Surgical Outcomes of Additional Ahmed Glaucoma Valve Implantation in Refractory Glaucoma

Sung Ju Ko, MD; Young Hoon Hwang, MD; Sang Il Ahn, MD; Hwang Ki Kim, MD


J Glaucoma. 2016;25(6):e620-e624. 

In This Article


A total of 23 patients (10 female, 13 male) who had undergone a second AGV surgery on 1 eye were included in the study. All of the 23 eyes had previously implanted AGV. Patient characteristics at the time of the second AGV surgery are summarized in Table 1. The mean (SD) age was 44.5 (14.5) years (range, 15 to 68 y). Ten patients (43%) were diagnosed with uveitic glaucoma, 9 (39%) with neovascular glaucoma, and 4 (17%) with other secondary glaucoma. Six patients (26%) had undergone previous trabeculectomy, 8 (35%) had undergone previous cataract surgery, and 4 (17%) had received retinal surgery. The mean (SD) follow-up period was 37.8 (14.2) months (range, 8 to 60 mo).

The implantation location and AGV type used are presented in Table 2. In the initial AGV surgery, the most common implantation site was the superotemporal area. In all of these cases, the tube tip was placed in the anterior chamber. The most common implantation site for the second AGV implantation was the inferotemporal area. In these cases too, the tube tip was placed in the anterior chamber. The FP7 AGV was more commonly used (17 out of 23 eyes) than the FP8 AGV (6 out of 23 eyes) in the first AGV surgery. In the second AGV implantation, the FP8 AGV was predominantly used (21 out of 23 eyes).

Table 3 summarizes the IOP, IOP-lowering medication, and VA data. Following the implantation of a second AGV, the mean IOP decreased from 39.3 to 15.2 mm Hg after 12 months and to 18.5 mm Hg at the final follow-up visit, respectively (P<0.001). The mean (SD) reduction in IOP was 24.1 (9.5) mm Hg after 12 months and 20.8 (11.8) mm Hg at the final follow-up visit. The mean IOP at 12 months and the final follow-up were significantly lower than the IOP before the second AGV was implanted (Fig. 1, P<0.001). The mean number of IOP-lowering medications used after the second AGV implantation was significantly lower than before the implantation (1.3 at 12 mo and 1.7 at the final follow-up visit, versus 2.8 preimplantation; P<0.001). No significant change in VA was observed as a result of the AGV implantation (P>0.05).

Figure 1.

Intraocular pressure (IOP) before surgery (pre-OP) and during follow-up visits after the implantation of an additional Ahmed glaucoma valve.
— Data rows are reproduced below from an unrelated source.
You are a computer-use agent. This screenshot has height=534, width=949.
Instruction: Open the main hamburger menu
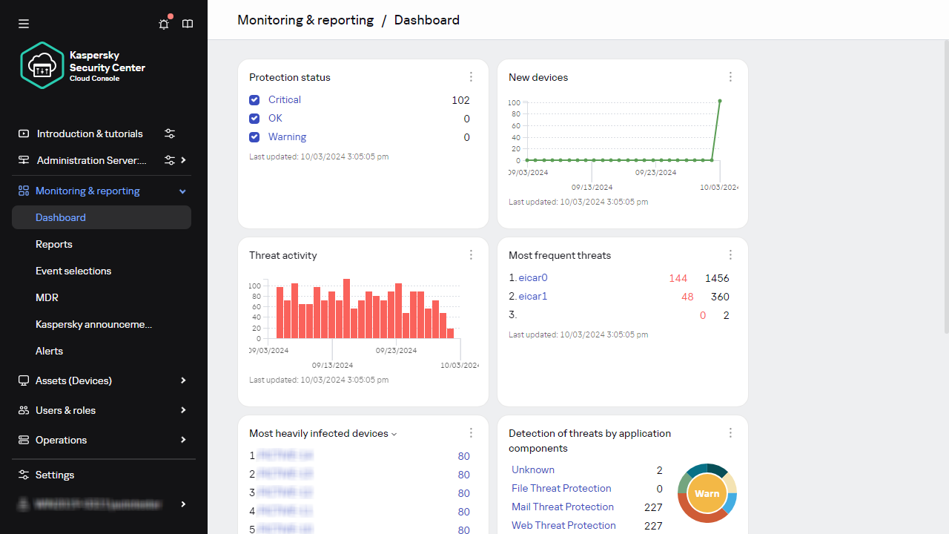tap(23, 24)
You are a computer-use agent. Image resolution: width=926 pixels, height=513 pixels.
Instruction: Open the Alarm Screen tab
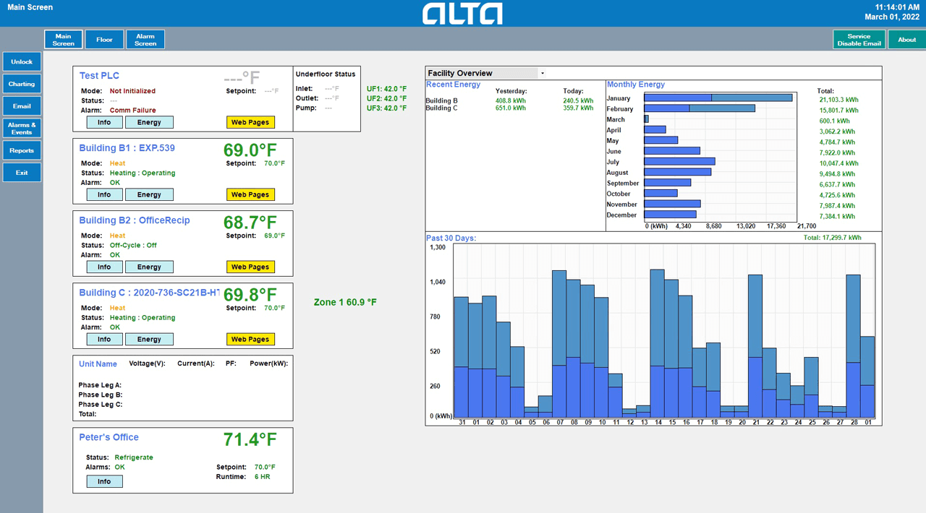coord(145,39)
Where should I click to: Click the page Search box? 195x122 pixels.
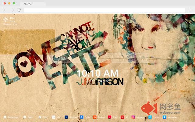98,58
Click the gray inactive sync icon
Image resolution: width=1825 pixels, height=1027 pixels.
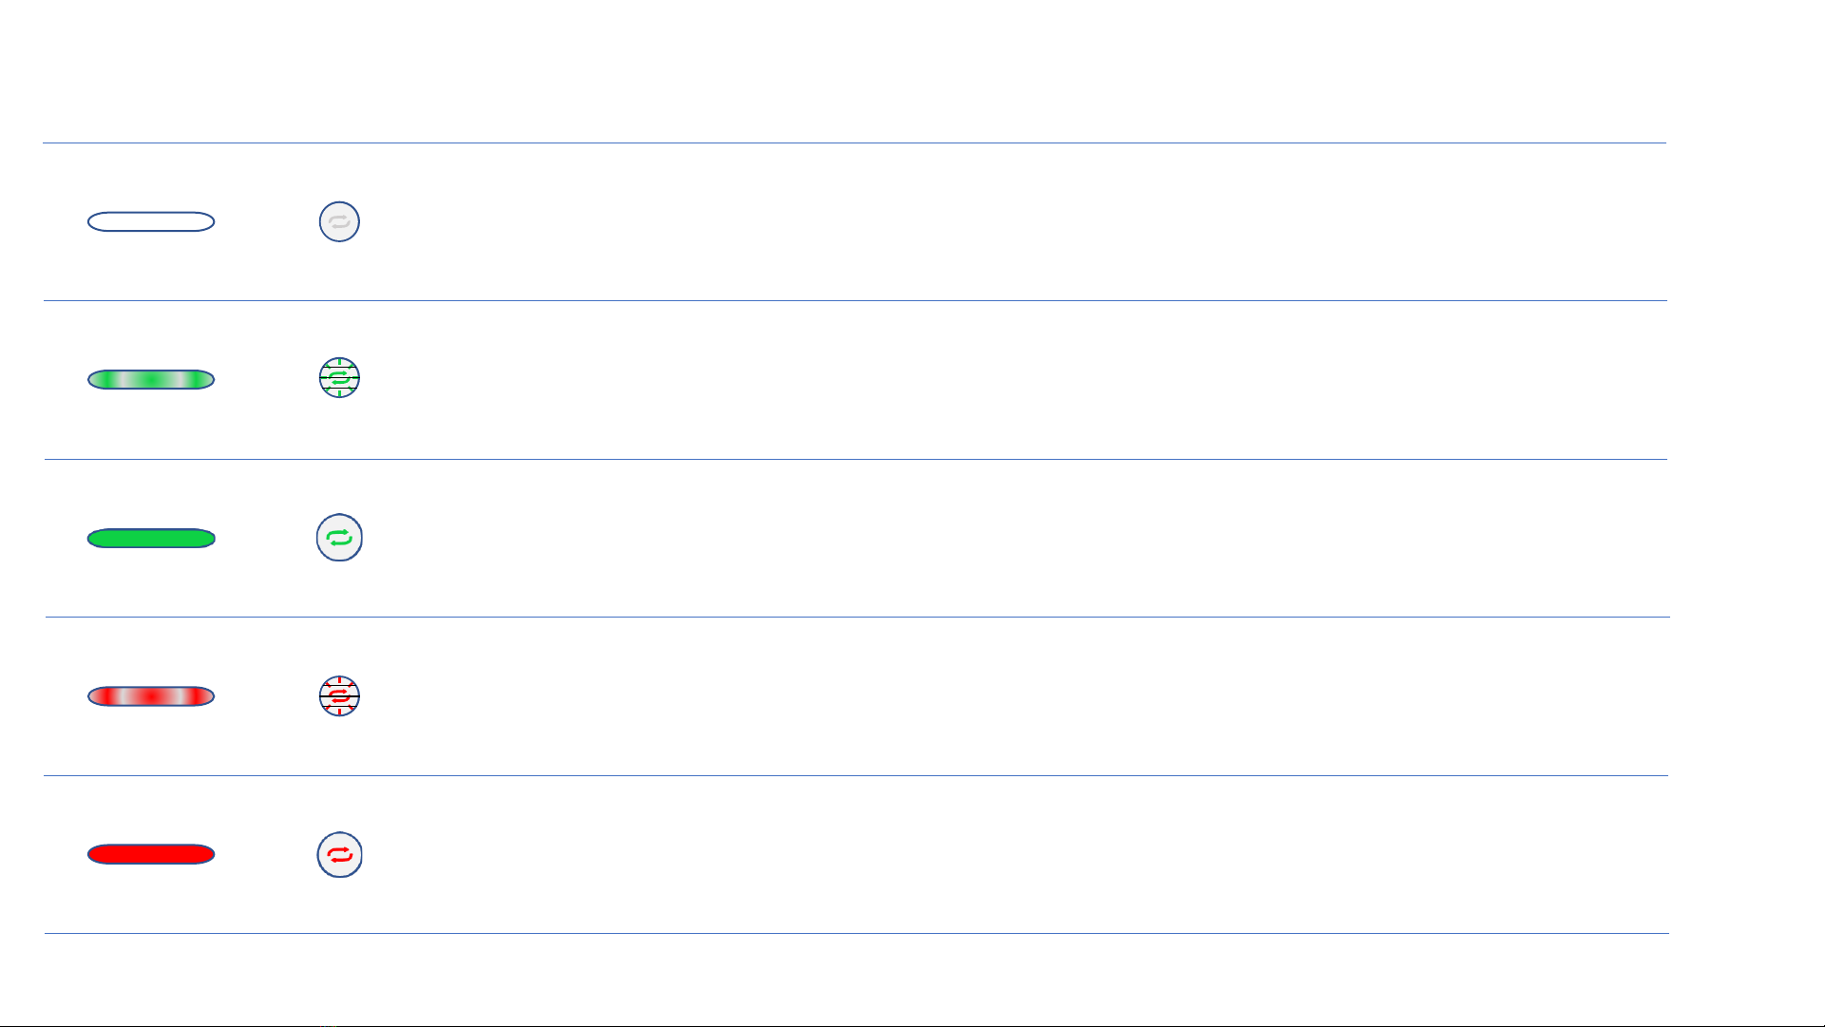point(339,222)
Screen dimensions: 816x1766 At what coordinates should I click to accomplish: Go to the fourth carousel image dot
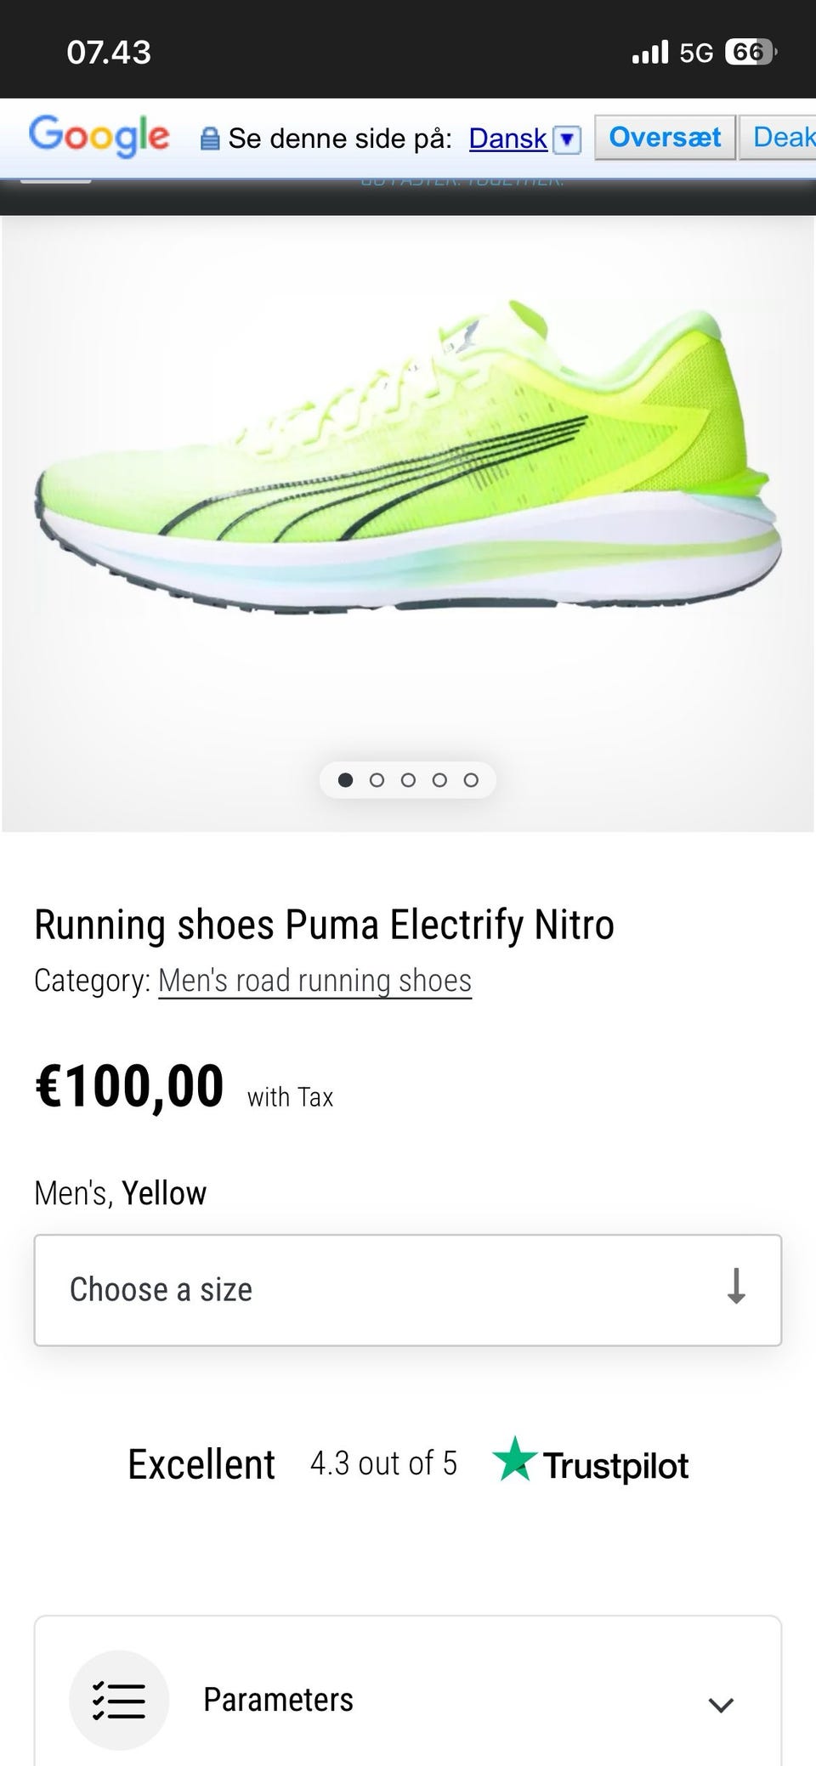[439, 780]
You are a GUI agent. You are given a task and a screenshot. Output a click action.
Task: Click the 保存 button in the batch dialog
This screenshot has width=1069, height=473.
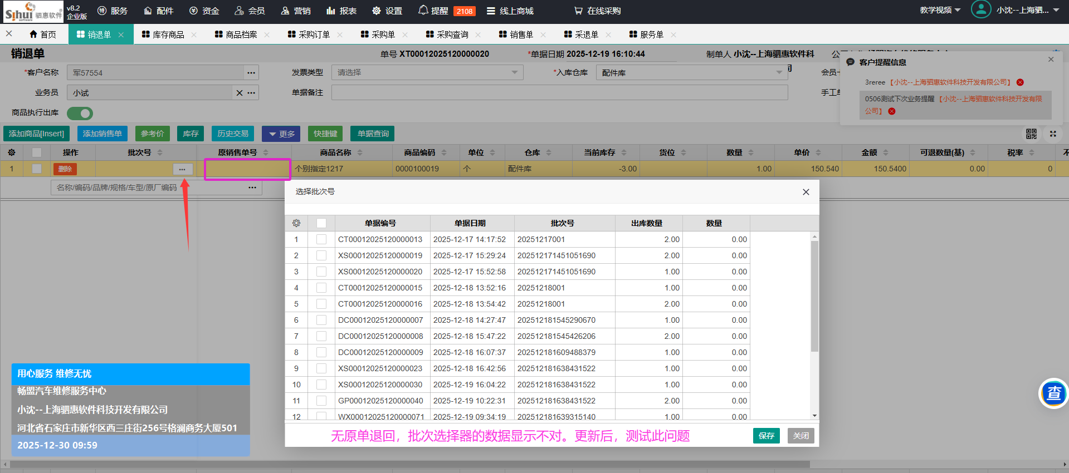[766, 436]
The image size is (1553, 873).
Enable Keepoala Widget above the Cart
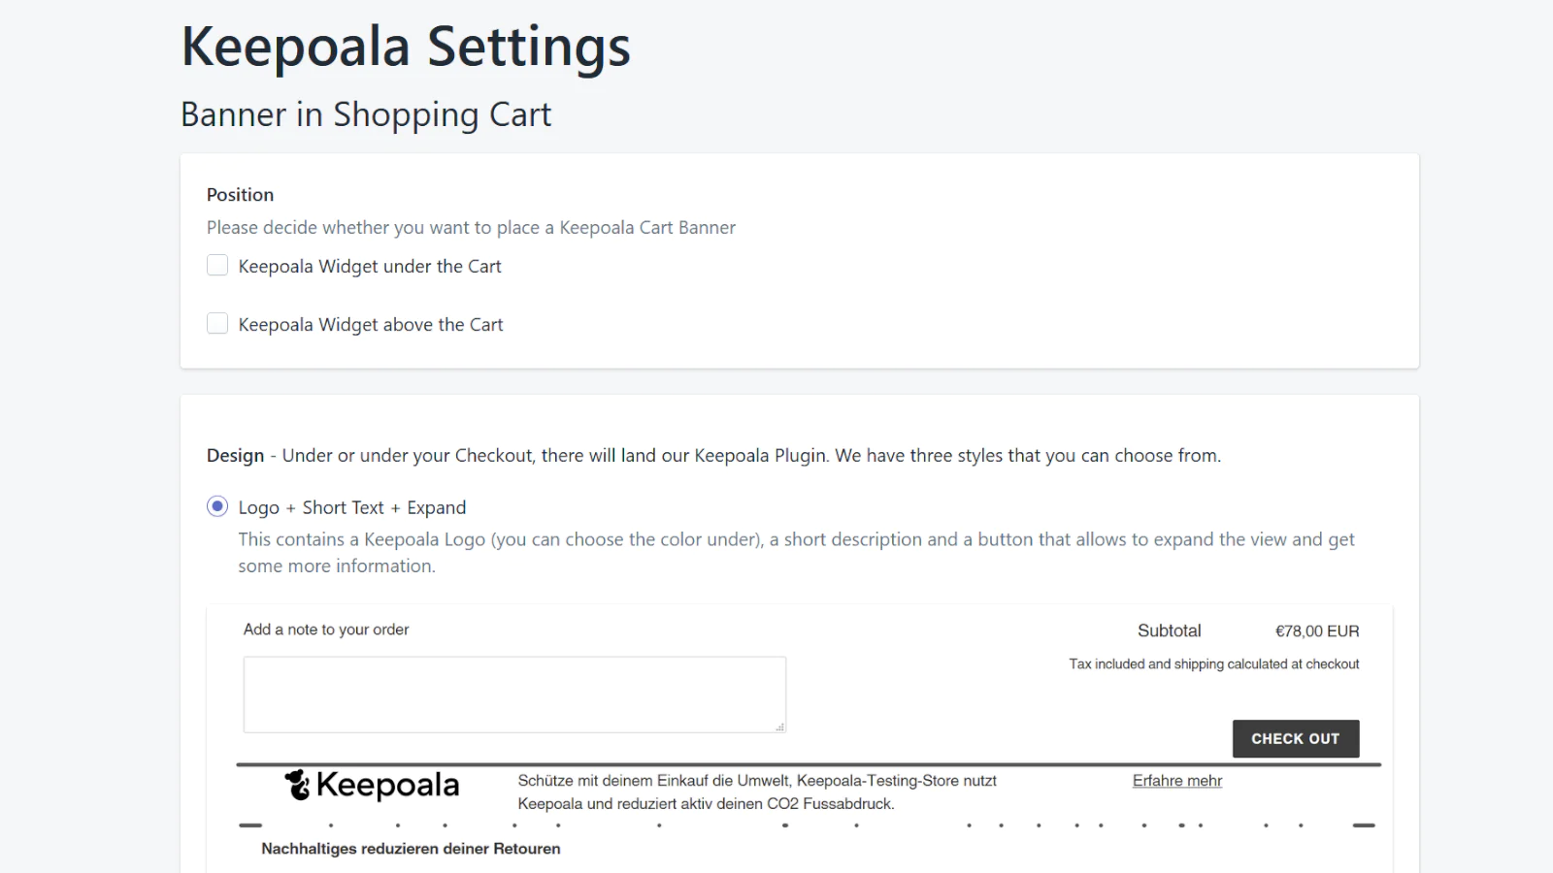[217, 322]
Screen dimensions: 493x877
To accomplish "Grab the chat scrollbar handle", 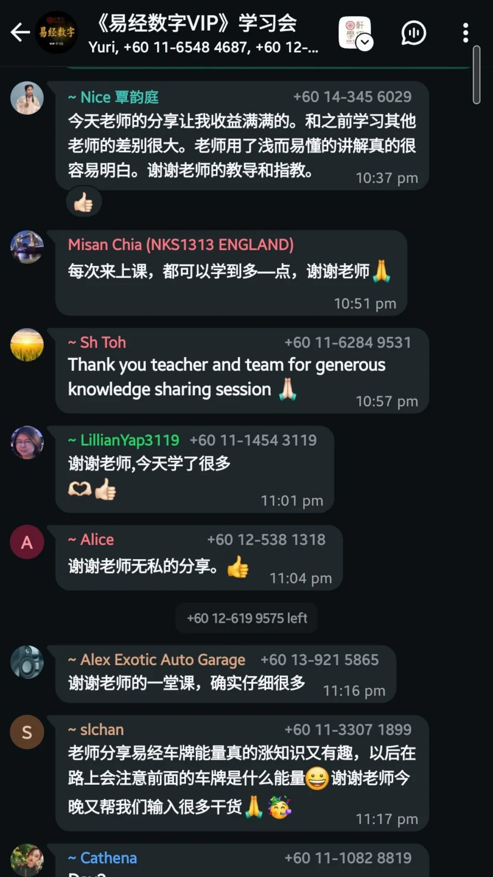I will pyautogui.click(x=477, y=75).
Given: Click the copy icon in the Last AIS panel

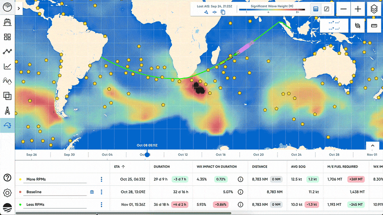Looking at the screenshot, I should coord(222,12).
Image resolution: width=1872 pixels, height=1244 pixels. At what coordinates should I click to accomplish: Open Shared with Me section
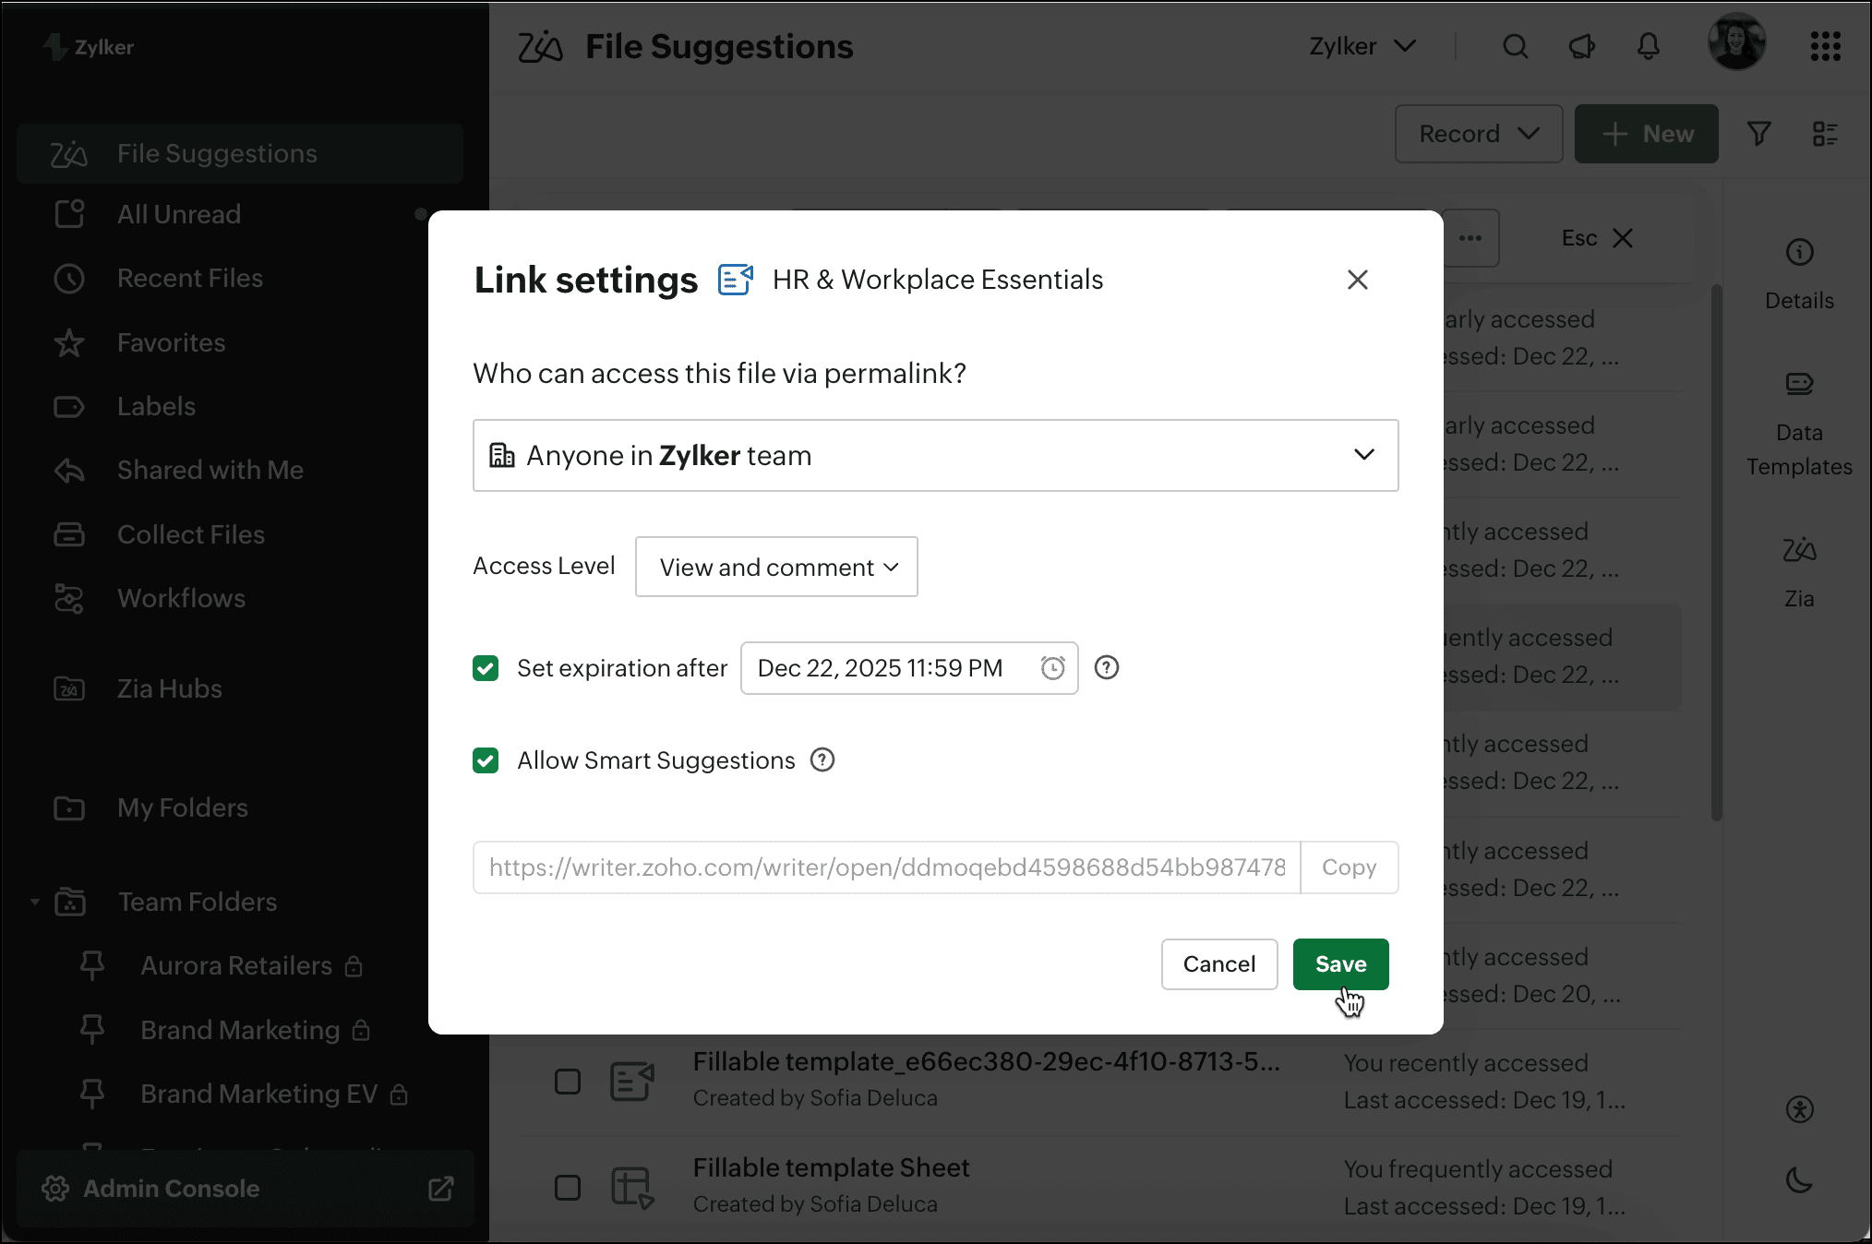(x=210, y=471)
The survival analysis yielded success rates of 87%, 70%, and 52% at 1, 2, and 3 years, respectively (Fig. 2). At follow-up, the surgery was judged to have been a failure in 8 of the patients (34.8%) (Table 4): 7 (30.4%) failed to meet the IOP criteria and 1 (4.3%) experienced loss of light perception. Three eyes (13.0%) developed bullous keratopathy. The presence of 2 AGVs in the same eye did not result in diplopia or ocular movement limitation in any of the patients. In addition, other complications, such as hypotony, phthisis, valve exposure, or endophthalmitis were not found during the follow-up period. The results of the Cox proportional hazard model analysis indicated that prior trabeculectomy was a significant risk factor for failure (relative risk, 1.78; 95% confidence interval, 0.54–3.41; P=0.027). Age, type of glaucoma, and preoperative IOP were not significantly associated with success (P>0.05).

Figure 2.

Kaplan-Meier survival curves showing 87%, 70%, and 52% survival rate at 1, 2, and 3 years, respectively.